Peel Slowly and See

Packaged by a plastic daemon in love with packaging, the Velvet Underground secured a record contract and released their first album. Angus MacLise had been transmogrified into a mallet wielding IBM keypunch operator and a new dimension in vocals had been added by a fairy ghost on sabbatical from a German model-shop.

The album featured both human and fairy compositions. The fairy creations “Sunday Morning”  and “I’ll Be Your Mirror” (written by Celesta) were sung by Nico, who was also the subject of the Lou Reed song “Femme Fatale”. The other tracks on the album (also penned by Reed) were more sex and drugs (influences including the books of William Burroughs, another daemon fond of brightly coloured packaging).

The music was nothing short of magic.
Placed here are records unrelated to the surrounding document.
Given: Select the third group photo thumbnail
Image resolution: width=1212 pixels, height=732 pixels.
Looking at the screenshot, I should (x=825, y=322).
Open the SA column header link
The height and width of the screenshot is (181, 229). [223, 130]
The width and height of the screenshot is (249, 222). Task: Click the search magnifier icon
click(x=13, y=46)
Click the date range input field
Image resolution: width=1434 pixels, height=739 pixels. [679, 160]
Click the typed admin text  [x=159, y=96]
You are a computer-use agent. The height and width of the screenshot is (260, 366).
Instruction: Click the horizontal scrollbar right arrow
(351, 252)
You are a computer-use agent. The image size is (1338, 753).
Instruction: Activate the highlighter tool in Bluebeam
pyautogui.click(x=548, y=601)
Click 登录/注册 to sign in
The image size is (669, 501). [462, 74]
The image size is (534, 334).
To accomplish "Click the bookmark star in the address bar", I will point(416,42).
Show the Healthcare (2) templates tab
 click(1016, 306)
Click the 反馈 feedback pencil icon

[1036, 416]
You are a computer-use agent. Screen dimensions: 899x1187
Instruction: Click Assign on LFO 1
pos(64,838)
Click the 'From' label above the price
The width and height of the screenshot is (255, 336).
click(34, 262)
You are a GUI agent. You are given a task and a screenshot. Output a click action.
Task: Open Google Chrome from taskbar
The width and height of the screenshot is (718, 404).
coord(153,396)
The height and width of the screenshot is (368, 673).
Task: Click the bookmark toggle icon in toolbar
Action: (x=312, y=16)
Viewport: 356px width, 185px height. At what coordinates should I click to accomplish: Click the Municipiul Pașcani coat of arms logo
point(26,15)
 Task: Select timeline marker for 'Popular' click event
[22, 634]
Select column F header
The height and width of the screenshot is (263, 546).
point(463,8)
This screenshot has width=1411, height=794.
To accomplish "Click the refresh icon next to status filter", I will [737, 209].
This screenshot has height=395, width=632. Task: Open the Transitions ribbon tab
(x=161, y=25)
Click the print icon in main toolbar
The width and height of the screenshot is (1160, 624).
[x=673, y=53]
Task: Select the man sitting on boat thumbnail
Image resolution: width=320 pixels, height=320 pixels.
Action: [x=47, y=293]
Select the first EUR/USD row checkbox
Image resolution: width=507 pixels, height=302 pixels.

Whilst human and fairy vocals competed for funeral rights, Sterling Morrison’s highly versatile guitar playing  – ranging from the ephemeral (“Femme Fatale”, “Heroin”) through rollin’ country (“Run, Run, Run) to the totally baroque (“Venus in Furs”) – kept things sliding along. Against a backbeat provided by Maureen Tucker – sometimes assisted by a sombre boogie-woogie keyboard (“I’m Waiting for the Man”) – John Cale’s overloaded electric viola flayed off in all directions (esp. on “The Black Angel’s Death Song” and “European Son”), providing a truly multi-dimensional experience.